Aprono la mostra le immagini della prima generazione di cui fanno parte i professionisti nati fino ai primi anni ’40. Mario Tursi, fotografo prediletto da Visconti, che ha lavorato su importanti set italiani (Petri, Pasolini, Troisi, tra gli altri) ed internazionali (Polanski, Annaud fino al recentissimo Gangs of New York di Scorsese). Sergio Strizzi, fotografo di importanza internazionale per cui è sufficiente ricordare le produzioni più recenti: l’acclamatissimo La vita è bella di Benigni e il sensuale Malena di Tornatore; quindi si passa ai lavori di Umberto Montiroli “occhio” fedele dei fratelli Taviani e di Moretti (con cui ha lavorato anche per il commovente La stanza del figlio); infine Emilio Lari, che fotografò i mitici film dei Beatles, la saga de Il padrino e L’intervista di Fellini.

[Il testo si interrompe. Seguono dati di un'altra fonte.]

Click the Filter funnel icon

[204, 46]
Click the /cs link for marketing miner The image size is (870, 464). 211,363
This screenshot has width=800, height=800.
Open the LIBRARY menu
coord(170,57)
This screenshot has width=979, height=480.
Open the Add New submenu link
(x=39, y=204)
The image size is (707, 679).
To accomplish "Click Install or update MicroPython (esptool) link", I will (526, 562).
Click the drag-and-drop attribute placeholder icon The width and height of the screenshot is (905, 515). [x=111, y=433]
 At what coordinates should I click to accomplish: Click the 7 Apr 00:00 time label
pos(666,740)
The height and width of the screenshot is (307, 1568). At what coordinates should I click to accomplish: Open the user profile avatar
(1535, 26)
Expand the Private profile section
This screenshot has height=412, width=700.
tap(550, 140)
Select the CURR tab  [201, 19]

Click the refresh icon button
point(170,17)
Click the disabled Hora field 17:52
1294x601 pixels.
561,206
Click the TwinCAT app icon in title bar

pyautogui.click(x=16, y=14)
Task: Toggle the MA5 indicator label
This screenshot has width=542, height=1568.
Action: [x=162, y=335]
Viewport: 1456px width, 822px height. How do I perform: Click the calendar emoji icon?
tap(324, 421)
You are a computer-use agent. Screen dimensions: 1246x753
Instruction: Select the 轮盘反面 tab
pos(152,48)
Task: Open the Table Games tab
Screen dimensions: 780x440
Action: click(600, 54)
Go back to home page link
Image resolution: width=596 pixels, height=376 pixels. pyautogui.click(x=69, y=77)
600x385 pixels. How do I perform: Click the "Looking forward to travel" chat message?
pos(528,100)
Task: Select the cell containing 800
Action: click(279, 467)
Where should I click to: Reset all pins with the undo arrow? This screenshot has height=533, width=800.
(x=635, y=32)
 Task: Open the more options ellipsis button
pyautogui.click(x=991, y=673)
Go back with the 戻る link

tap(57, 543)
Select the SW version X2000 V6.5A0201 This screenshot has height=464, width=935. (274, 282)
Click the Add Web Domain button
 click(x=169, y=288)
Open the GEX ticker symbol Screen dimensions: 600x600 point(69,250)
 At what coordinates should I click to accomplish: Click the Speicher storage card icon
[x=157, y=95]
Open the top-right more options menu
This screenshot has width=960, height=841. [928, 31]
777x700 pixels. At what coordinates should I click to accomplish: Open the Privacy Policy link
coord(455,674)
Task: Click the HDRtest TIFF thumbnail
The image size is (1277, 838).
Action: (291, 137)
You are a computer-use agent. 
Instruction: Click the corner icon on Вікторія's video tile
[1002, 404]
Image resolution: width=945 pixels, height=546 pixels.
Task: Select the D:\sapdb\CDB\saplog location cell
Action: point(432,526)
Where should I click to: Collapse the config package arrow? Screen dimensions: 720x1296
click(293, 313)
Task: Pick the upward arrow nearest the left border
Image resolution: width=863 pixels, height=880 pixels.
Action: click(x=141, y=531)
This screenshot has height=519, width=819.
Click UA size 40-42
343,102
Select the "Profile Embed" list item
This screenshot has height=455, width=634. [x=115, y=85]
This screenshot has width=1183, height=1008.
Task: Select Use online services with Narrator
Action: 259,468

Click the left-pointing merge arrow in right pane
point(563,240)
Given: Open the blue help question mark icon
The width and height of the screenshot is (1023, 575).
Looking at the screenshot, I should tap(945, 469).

Alla generazione centrale appartengono i fotografi nati negli anni ’40, tra i quali spicca il nome di Gianfranco Salis raffinato ritrattista delle grandi dive (suoi i ritratti di Laura Morante per Armani) e fotografo personale di Tinto Brass. Incontriamo Roberto Calabrò, eclettico allievo di Angelo Novi, che ha lavorato, tra gli altri, ai set di Giù la testa di Leone e de Il piccolo diavolo di Benigni; poi Giovanni Caramanico fotografo di scena per Bellocchio e Brusati; Romolo Eucalitto che ha firmato Harem Suarè e Le Fate ignoranti di Ozpetek, Marrakech express di Salvatores e, ancora, Adriano Giordanella e Bruno Rukauer.

Infine l’ultima generazione della fotografia di scena, con i nati negli anni ’50 e ’60: Angelo Raffaele Turetta (nel 2001 vincitore del World Press Photo, Sezione Arte) e fotografo di film come I cento passi e La meglio gioventù di Giordana e L’ultimo bacio di Muccino; Alberto Ludovico Dionisi fotografo di scena per Lizzani, De Sica e Neri Parenti; Fabio Lovino che ha all’attivo circa 30 film; Philippe Antonello che ha seguito Pane e tulipani e Ieri di Soldini e le regie di Ciprì e Maresco; infine Claudio Iannone che ha firmato l’ultimo film di Francesca Archibugi Renzo e Lucia.